Warm up with an easy jog for a couple of minutes. When you feel warm and loose, set a street marker (eg first postbox) that’s 30-45 secs away and run that distance as fast as you can, then walk briskly until you’ve recovered. Ensure recovery time doesn’t exceed your sprinting time. Repeat sprint and recovery for 7 mins; walk briskly to cool down.
Alternatively, try this set:
- 30 secs: walk briskly (6kmph)
- 30 secs: run moderately (10kmph)
- 20 seconds: sprint fast (13.5kmph) Repeat whole routine five times.
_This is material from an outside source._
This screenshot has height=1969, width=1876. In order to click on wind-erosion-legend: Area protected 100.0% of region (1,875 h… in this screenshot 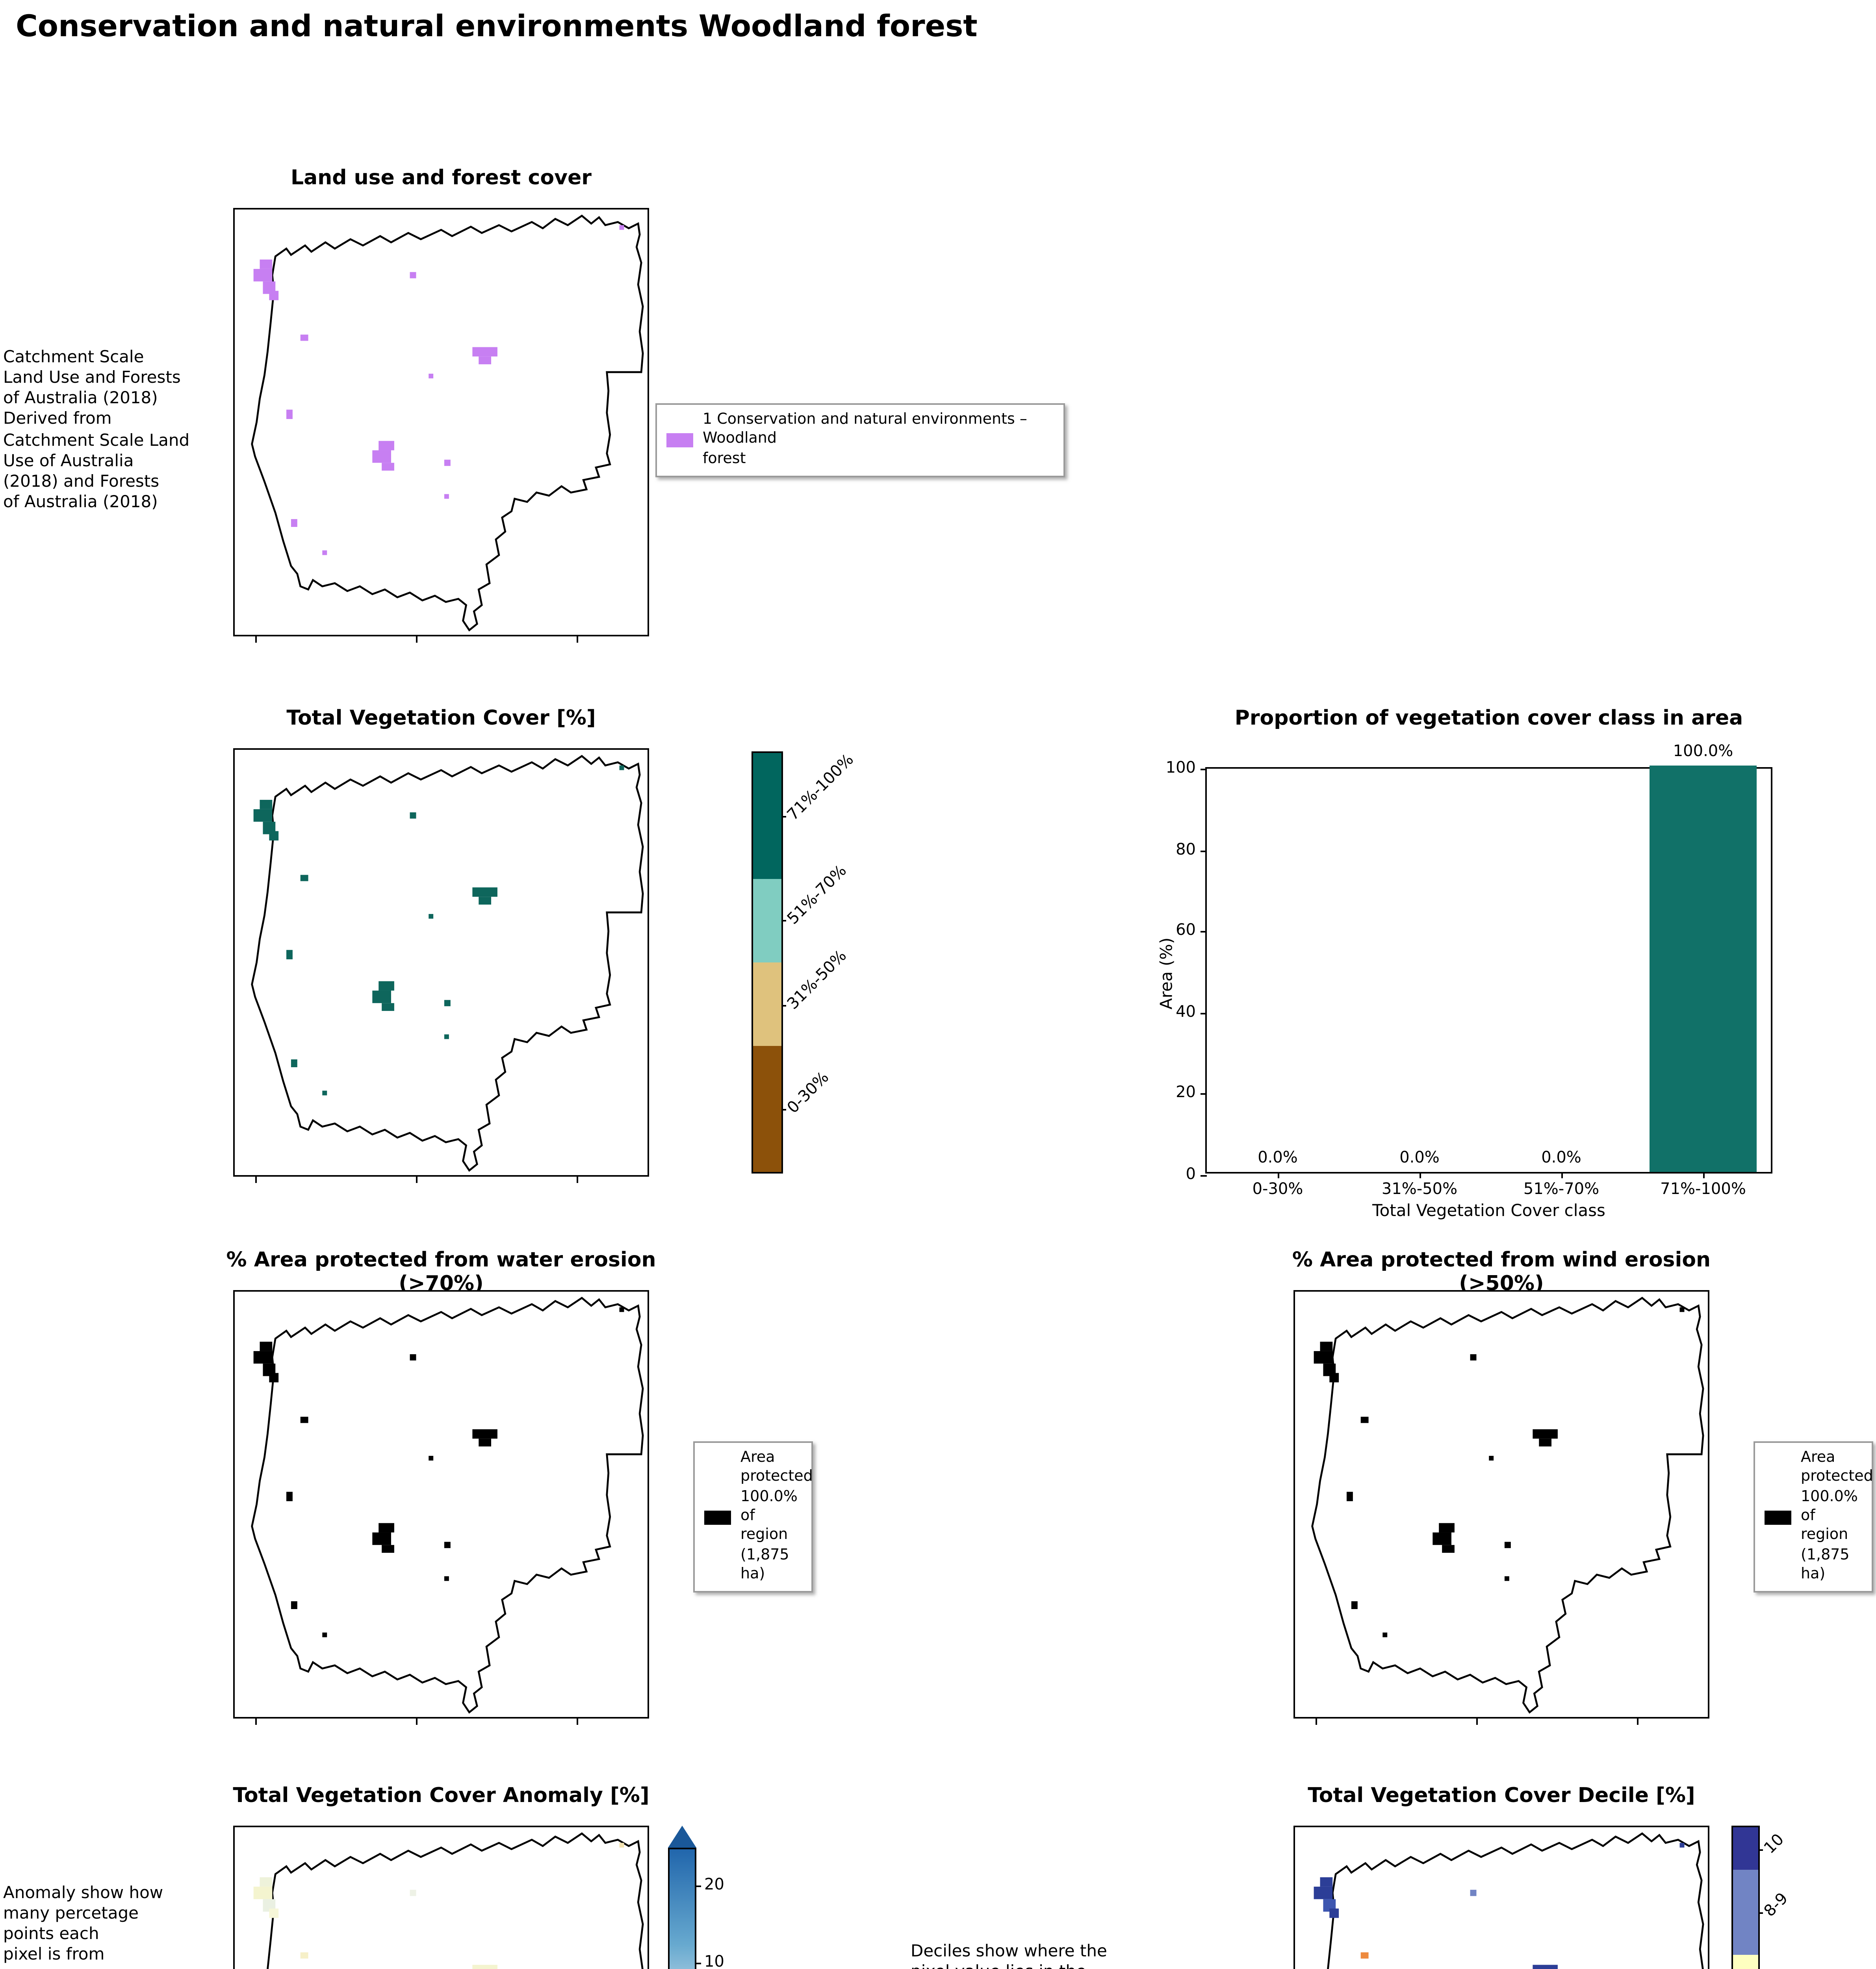, I will do `click(1814, 1517)`.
Next, do these metabolism- and muscle-boosting moves outside:
Jumping lunge
Start by lunging forwards with your right foot, then jump in air propelling arms forward, elbows bent. While in air, switch legs and land in the same lunge position but with your left leg forward. Continue switching legs for a minute.
Captain’s chair
Sit tall on a park bench, hands behind head. Keeping spine straight and abs pulled in, hinge back slightly from your hips. Lift knees up towards your chest; slowly lower until toes brush floor. Repeat for 1 min.
Step-ups
From standing, step up on park bench so both feet are on it. Step down one leg at a time so both feet are on ground. Do 30 secs leading with right leg, speeding up for last 15 secs; repeat on left leg.